El jefe de tren pareció preocupado.
—Tal vez no quieran abandonar el tren.
Ryder se encogió de hombros.
—Dígales que el tren no irá a ninguna parte.
—Lo haré, pero... —La voz del jefe de tren se hizo confidencial—. A los pasajeros no les gusta apearse del tren, aunque
sepan
que no va a moverse. Es curioso...
—Haga lo que le digo —dijo Ryder.
—¿Puedo marcharme yo? —preguntó la chica del sombrero anzac, cruzando espectacularmente las piernas e inclinándose hacia delante—. Tengo un compromiso sumamente importante.
—No —dijo Ryder—. Nadie de esta mitad del vagón puede marcharse.
—Es una función muy importante. Trabajo en el teatro...
—¡Señor! —exclamó la joven madre, inclinándose sobre las cabezas de sus chicos—. Por favor, señor. ¡Por favor! Mis dos hijos están muy asustados...
—Nadie se moverá de aquí —dijo Ryder.
El viejo de la chaqueta de casimir dijo:
—Yo no pido que me dejen marchar. Pero, ¿podrían al menos informarnos de lo que pasa aquí?
—Sí —respondió Ryder—. Pasa que son ustedes retenidos por cuatro hombres resueltos y armados con metralletas.
—El viejo sonrió.
—Me está bien empleado, por hacer preguntas tontas...
—¿Puede darnos alguna idea del tiempo que nos retendrán? —preguntó la chica del sombrero anzac—. Sentiría faltar a esta representación.

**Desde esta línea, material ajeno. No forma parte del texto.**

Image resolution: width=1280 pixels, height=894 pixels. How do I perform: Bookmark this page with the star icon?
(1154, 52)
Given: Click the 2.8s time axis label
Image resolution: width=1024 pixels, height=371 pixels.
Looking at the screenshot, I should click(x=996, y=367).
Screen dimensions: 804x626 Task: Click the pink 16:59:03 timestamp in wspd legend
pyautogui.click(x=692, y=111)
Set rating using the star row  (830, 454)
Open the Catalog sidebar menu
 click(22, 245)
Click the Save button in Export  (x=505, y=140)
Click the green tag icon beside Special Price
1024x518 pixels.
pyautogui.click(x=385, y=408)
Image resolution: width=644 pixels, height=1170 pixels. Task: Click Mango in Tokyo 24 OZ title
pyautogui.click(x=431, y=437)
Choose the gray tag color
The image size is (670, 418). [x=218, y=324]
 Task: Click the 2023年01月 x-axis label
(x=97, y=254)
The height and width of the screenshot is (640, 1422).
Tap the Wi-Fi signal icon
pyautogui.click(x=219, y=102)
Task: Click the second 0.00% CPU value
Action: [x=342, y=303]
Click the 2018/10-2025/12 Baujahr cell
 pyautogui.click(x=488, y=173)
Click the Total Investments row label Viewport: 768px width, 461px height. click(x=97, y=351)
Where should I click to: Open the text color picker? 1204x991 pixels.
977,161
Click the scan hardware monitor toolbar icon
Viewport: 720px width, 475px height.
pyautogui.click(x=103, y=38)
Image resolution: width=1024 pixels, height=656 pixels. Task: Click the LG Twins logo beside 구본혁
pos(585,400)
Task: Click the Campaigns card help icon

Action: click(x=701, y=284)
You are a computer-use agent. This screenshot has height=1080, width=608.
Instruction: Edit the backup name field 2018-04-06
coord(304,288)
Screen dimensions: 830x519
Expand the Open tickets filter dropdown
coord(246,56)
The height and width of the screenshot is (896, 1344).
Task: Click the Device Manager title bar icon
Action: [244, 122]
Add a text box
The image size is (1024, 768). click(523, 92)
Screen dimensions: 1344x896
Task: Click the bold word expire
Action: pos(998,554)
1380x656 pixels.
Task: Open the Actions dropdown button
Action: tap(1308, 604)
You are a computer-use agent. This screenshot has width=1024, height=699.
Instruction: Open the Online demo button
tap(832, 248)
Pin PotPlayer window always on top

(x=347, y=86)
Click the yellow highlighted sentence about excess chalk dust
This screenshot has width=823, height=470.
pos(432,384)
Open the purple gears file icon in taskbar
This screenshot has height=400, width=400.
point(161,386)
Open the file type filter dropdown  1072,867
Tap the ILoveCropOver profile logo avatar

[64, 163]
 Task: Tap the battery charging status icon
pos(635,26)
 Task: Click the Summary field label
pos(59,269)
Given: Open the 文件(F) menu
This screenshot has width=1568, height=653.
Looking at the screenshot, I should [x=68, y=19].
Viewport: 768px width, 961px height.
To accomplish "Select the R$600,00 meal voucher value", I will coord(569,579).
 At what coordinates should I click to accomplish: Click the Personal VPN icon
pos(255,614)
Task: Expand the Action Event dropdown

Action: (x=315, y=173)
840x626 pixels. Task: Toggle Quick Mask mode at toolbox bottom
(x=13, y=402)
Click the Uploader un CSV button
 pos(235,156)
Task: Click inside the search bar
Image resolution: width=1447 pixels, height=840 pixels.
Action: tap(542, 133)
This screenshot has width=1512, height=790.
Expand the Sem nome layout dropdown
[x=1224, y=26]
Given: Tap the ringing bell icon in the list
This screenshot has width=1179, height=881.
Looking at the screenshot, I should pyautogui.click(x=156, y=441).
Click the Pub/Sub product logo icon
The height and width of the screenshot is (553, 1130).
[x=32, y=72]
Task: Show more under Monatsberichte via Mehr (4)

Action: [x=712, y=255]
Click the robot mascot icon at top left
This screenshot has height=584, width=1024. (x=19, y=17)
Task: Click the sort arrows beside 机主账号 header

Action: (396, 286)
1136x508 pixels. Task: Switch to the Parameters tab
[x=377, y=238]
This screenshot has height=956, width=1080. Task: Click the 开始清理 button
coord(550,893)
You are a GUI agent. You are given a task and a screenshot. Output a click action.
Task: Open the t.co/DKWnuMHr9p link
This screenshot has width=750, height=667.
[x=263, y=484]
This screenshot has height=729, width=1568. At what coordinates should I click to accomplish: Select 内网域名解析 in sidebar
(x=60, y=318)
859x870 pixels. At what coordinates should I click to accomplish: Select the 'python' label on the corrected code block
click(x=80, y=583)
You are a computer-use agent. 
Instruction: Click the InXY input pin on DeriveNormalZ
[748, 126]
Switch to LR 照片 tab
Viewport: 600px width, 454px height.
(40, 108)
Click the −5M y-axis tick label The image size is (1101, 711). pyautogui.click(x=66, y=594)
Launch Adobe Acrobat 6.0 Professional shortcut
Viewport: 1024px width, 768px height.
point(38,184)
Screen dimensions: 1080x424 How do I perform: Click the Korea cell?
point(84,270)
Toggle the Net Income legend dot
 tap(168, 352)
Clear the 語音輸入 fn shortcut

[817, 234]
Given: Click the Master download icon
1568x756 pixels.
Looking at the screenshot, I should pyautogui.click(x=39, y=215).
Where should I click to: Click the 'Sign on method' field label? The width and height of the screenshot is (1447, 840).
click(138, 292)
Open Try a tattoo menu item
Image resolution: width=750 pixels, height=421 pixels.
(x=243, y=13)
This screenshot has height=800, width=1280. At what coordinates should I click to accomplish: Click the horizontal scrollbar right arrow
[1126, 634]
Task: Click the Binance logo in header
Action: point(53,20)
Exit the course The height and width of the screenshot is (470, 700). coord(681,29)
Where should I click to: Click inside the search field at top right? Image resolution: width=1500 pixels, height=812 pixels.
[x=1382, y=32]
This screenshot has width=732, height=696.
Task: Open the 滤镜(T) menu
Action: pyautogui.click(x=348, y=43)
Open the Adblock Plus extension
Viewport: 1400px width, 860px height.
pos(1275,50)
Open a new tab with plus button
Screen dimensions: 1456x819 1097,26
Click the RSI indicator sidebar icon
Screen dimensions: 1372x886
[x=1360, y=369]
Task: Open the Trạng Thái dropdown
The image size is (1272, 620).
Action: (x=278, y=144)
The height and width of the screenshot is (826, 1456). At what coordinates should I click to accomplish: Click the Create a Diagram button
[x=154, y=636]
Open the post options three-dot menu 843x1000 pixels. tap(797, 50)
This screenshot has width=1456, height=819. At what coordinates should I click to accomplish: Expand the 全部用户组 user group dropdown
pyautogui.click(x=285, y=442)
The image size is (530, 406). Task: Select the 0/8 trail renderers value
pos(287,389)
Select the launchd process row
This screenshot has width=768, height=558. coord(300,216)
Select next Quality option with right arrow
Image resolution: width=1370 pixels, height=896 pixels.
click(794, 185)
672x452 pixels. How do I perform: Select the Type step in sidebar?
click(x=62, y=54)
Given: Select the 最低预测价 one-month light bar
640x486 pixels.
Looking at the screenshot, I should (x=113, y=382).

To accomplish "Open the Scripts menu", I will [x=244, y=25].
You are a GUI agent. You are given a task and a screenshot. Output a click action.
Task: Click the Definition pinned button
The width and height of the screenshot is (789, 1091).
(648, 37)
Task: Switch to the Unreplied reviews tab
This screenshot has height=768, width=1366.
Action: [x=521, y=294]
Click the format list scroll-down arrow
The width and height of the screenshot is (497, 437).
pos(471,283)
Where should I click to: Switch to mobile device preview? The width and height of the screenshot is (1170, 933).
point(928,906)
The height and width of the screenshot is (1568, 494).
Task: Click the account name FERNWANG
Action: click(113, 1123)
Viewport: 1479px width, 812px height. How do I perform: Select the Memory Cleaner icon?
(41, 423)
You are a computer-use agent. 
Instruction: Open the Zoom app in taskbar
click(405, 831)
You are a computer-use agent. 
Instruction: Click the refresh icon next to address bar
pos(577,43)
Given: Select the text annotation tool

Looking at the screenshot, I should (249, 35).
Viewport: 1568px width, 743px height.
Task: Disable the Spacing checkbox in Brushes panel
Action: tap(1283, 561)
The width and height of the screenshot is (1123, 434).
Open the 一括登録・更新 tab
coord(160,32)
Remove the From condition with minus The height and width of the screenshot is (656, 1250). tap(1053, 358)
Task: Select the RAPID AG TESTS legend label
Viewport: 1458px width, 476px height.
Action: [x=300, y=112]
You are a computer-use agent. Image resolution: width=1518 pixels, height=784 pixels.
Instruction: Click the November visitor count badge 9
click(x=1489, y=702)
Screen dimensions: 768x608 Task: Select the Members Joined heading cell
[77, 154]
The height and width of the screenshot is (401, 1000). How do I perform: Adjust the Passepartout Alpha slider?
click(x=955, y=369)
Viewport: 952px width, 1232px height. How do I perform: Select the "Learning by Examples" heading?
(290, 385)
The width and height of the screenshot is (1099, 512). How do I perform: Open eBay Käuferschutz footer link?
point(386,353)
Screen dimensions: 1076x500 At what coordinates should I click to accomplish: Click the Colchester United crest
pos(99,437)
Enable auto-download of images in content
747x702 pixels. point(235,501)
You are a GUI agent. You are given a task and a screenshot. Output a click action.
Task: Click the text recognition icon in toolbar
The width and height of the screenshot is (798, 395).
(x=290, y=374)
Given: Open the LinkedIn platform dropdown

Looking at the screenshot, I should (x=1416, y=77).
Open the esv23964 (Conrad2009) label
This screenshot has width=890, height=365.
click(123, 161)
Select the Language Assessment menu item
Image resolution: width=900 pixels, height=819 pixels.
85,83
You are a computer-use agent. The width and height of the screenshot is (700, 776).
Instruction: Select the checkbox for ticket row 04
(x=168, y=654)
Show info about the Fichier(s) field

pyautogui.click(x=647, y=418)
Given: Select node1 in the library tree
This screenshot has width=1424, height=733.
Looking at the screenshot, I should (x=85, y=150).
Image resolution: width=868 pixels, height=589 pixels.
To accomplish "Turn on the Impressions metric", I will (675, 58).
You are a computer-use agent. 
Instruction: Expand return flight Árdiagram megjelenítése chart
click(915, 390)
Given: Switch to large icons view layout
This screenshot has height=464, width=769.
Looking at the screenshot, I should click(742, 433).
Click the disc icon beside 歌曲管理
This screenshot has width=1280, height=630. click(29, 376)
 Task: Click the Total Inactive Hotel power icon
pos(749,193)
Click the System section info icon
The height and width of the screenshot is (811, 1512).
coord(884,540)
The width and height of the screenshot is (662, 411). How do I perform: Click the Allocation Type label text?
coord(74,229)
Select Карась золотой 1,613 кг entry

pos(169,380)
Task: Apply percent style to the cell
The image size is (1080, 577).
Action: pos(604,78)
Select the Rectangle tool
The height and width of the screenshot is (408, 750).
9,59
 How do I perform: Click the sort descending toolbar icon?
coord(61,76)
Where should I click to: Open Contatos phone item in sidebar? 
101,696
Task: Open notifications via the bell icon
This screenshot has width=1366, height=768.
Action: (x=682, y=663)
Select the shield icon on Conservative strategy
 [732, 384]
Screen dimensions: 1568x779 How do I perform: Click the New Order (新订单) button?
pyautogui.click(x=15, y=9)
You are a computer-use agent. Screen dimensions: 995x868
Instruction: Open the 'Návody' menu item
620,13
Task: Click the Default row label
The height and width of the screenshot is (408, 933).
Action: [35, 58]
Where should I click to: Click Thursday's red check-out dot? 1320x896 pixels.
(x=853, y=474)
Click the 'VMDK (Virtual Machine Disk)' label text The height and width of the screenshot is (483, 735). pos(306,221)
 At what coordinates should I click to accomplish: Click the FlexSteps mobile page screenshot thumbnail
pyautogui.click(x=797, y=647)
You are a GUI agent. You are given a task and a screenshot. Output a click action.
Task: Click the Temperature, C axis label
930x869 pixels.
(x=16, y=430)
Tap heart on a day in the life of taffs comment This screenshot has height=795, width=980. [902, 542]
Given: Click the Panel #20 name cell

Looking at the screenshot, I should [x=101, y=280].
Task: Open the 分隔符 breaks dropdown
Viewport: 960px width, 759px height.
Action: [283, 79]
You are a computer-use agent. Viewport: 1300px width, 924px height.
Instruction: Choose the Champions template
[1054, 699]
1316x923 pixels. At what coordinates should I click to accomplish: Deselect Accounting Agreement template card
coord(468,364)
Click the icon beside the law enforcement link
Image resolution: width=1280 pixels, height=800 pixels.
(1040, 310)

—Basta —dijo Ryder—. No hay más respuestas. Ni más preguntas.
Los esfuerzos de la chica por confundirlo, y el aplomo del viejo eran igualmente transparentes, y esto le satisfacía; no era probable que ninguno de los dos cediese al pánico.
Longman entró por la puerta posterior. Llevaba la metralleta bajo un brazo y se sacudía las manos para quitarse el polvo y la mugre. Probablemente hacía meses, o tal vez años, que nadie había tocado la caja de emergencia de la electricidad. Ryder le hizo una seña, y Longman apuntó a los pasajeros con su arma. Ryder se dirigió a la parte posterior del vagón. El jefe de tren tranquilizaba a los pasajeros, diciéndoles que nada debían temer del tercer raíl.
No hay corriente, señor. Uno de esos caballeros ha tenido la bondad de cortarla.
Welcome soltó una carcajada, e incluso los pasajeros rieron tímidamente. El jefe de tren se ruborizó y, después, cruzó la puerta y saltó a la vía. Los pasajeros empezaron a seguirlo, torpemente. Los que vacilaban, intimidados por el salto, eran empujados por Welcome, a punta de pistola.
Steever se acercó a Ryder y dijo, en voz baja:
—Cinco de ellos son peones. ¿Quién va a dar un centavo por un peón?
—Tienen el mismo valor que cualquiera de los otros. Tal vez más.